Um denjenigen, die von Armut betroffen sind, zu helfen, muss man nicht immer spenden. Vorzuschlagen einmal bei jemandem zuhause zu kochen, statt auswärts essen zu gehen, kann manchen Betroffenen schon Vieles bringen. Es zeigt, dass man ihre Lage versteht und eine für sie unangenehme Situation, in der sie das Essen absagen müssten, da sie sich es nicht leisten können, vermeidet.
Die beiden Referenten gaben uns verschiedene Szenarien vor, in die wir uns hineinversetzen mussten. So sollten wir als alleinerziehende Mutter von zwei Kindern unseren Monatslohn so aufteilen, dass er bis zum Monatsende reichte. Wir durften immer zwischen verschiedenen Budgetposten wählen. Und immer mussten wir uns die Frage stellen: Will oder muss ich dafür wirklich Geld ausgeben?, Es war eindrücklich zu erfahren, wie schwierig es ist, solche Entscheidungen zu treffen. Es ist wirklich eine richtige Challenge, dass am Ende des Monats noch Geld übrigbleibt. Doch so ergeht es vielen Familien, auch in der Schweiz.

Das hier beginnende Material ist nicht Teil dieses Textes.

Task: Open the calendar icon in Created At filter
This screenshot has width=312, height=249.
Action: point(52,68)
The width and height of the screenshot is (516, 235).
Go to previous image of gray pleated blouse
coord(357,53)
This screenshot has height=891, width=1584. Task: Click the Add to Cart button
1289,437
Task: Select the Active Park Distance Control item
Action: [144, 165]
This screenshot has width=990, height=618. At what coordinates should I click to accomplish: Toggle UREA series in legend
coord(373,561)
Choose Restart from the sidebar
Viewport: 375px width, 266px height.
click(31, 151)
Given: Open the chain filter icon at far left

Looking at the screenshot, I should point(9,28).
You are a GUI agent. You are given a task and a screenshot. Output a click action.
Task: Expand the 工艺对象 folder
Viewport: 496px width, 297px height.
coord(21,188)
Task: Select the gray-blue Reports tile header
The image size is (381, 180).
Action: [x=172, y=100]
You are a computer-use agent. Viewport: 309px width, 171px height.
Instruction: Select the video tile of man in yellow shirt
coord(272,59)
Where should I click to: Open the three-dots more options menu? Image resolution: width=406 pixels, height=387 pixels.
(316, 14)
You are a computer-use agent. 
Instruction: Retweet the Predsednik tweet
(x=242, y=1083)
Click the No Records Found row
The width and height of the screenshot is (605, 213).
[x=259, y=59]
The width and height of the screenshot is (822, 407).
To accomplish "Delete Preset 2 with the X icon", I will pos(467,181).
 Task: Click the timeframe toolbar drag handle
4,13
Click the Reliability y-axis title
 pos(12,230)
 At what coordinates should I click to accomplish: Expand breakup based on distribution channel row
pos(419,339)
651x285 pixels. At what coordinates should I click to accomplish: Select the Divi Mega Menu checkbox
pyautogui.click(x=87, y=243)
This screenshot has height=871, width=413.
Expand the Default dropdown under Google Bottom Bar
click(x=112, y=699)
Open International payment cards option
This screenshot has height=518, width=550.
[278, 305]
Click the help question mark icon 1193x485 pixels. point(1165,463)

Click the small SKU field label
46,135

Caritas Schweiz hilft mit vielen Projekten und Engagements. Eines davon ist die «KulturLegi». Mit diesem Ausweis erhalten Armutsbetroffene bis zu 70% Rabatt auf Eintrittspreise und Kurskosten von Kultur-, Bildungs- und Sportinstitutionen. Damit man jedoch diese Legitimationskarte erhält, muss man nachweisen können, dass man unter oder am Existenzminimum lebt. Der lehrreiche und spannende Halbtag endete mit dem Besuch des Caritas- Secondhand-Ladens in Aarau, welcher ein Teil der «KulturLegi» ist.